#### Directive:
Put every one of the lines below into a JSON list of strings, one string per line, leaving out any blank lines.

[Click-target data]
┌────────

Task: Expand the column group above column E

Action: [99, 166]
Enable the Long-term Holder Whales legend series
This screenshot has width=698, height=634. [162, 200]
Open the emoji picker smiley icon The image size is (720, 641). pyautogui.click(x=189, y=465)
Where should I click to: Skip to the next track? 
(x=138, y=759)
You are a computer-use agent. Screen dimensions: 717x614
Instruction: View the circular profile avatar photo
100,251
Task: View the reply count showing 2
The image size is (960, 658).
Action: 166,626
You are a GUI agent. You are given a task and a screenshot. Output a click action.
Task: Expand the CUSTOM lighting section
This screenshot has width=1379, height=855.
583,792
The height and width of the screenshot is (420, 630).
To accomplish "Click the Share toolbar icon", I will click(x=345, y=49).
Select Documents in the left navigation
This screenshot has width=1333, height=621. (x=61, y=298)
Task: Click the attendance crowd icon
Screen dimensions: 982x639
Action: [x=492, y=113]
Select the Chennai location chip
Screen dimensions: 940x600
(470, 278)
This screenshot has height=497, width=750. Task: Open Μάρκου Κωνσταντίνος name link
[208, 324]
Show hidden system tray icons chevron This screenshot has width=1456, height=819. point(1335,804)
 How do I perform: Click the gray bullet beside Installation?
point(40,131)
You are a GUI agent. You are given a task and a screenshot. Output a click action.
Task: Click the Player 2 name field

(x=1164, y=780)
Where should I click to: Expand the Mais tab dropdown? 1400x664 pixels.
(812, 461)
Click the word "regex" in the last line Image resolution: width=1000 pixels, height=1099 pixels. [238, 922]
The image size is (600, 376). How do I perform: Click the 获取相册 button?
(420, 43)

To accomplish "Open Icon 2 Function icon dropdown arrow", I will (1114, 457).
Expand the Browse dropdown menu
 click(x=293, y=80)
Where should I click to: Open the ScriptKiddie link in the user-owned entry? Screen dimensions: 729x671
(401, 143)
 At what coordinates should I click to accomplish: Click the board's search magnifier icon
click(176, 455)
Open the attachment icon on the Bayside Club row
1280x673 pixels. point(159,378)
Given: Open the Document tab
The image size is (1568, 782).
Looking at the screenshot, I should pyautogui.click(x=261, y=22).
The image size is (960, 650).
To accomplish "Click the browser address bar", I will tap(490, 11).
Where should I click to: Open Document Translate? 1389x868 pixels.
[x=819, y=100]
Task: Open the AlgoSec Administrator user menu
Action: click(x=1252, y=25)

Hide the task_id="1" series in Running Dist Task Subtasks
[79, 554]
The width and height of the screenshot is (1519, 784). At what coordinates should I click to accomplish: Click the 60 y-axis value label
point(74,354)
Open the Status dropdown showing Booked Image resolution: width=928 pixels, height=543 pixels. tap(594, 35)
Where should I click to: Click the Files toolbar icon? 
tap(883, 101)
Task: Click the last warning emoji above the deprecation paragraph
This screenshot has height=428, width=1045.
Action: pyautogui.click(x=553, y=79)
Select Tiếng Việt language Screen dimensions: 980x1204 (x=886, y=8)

└────────

#### Solution for this problem:
[
  "Task: Expand the column group above column E",
  "Action: [99, 166]",
  "Enable the Long-term Holder Whales legend series",
  "This screenshot has width=698, height=634. [162, 200]",
  "Open the emoji picker smiley icon The image size is (720, 641). pyautogui.click(x=189, y=465)",
  "Where should I click to: Skip to the next track? ",
  "(x=138, y=759)",
  "You are a computer-use agent. Screen dimensions: 717x614",
  "Instruction: View the circular profile avatar photo",
  "100,251",
  "Task: View the reply count showing 2",
  "The image size is (960, 658).",
  "Action: 166,626",
  "You are a GUI agent. You are given a task and a screenshot. Output a click action.",
  "Task: Expand the CUSTOM lighting section",
  "This screenshot has width=1379, height=855.",
  "583,792",
  "The height and width of the screenshot is (420, 630).",
  "To accomplish \"Click the Share toolbar icon\", I will click(x=345, y=49).",
  "Select Documents in the left navigation",
  "This screenshot has width=1333, height=621. (x=61, y=298)",
  "Task: Click the attendance crowd icon",
  "Screen dimensions: 982x639",
  "Action: [x=492, y=113]",
  "Select the Chennai location chip",
  "Screen dimensions: 940x600",
  "(470, 278)",
  "This screenshot has height=497, width=750. Task: Open Μάρκου Κωνσταντίνος name link",
  "[208, 324]",
  "Show hidden system tray icons chevron This screenshot has width=1456, height=819. point(1335,804)",
  " How do I perform: Click the gray bullet beside Installation?",
  "point(40,131)",
  "You are a GUI agent. You are given a task and a screenshot. Output a click action.",
  "Task: Click the Player 2 name field",
  "(x=1164, y=780)",
  "Where should I click to: Expand the Mais tab dropdown? 1400x664 pixels.",
  "(812, 461)",
  "Click the word \"regex\" in the last line Image resolution: width=1000 pixels, height=1099 pixels. [238, 922]",
  "The image size is (600, 376). How do I perform: Click the 获取相册 button?",
  "(420, 43)",
  "To accomplish \"Open Icon 2 Function icon dropdown arrow\", I will (1114, 457).",
  "Expand the Browse dropdown menu",
  " click(x=293, y=80)",
  "Where should I click to: Open the ScriptKiddie link in the user-owned entry? Screen dimensions: 729x671",
  "(401, 143)",
  " At what coordinates should I click to accomplish: Click the board's search magnifier icon",
  "click(176, 455)",
  "Open the attachment icon on the Bayside Club row",
  "1280x673 pixels. point(159,378)",
  "Given: Open the Document tab",
  "The image size is (1568, 782).",
  "Looking at the screenshot, I should pyautogui.click(x=261, y=22).",
  "The image size is (960, 650).",
  "To accomplish \"Click the browser address bar\", I will tap(490, 11).",
  "Where should I click to: Open Document Translate? 1389x868 pixels.",
  "[x=819, y=100]",
  "Task: Open the AlgoSec Administrator user menu",
  "Action: click(x=1252, y=25)",
  "Hide the task_id=\"1\" series in Running Dist Task Subtasks",
  "[79, 554]",
  "The width and height of the screenshot is (1519, 784). At what coordinates should I click to accomplish: Click the 60 y-axis value label",
  "point(74,354)",
  "Open the Status dropdown showing Booked Image resolution: width=928 pixels, height=543 pixels. tap(594, 35)",
  "Where should I click to: Click the Files toolbar icon? ",
  "tap(883, 101)",
  "Task: Click the last warning emoji above the deprecation paragraph",
  "This screenshot has height=428, width=1045.",
  "Action: pyautogui.click(x=553, y=79)",
  "Select Tiếng Việt language Screen dimensions: 980x1204 (x=886, y=8)"
]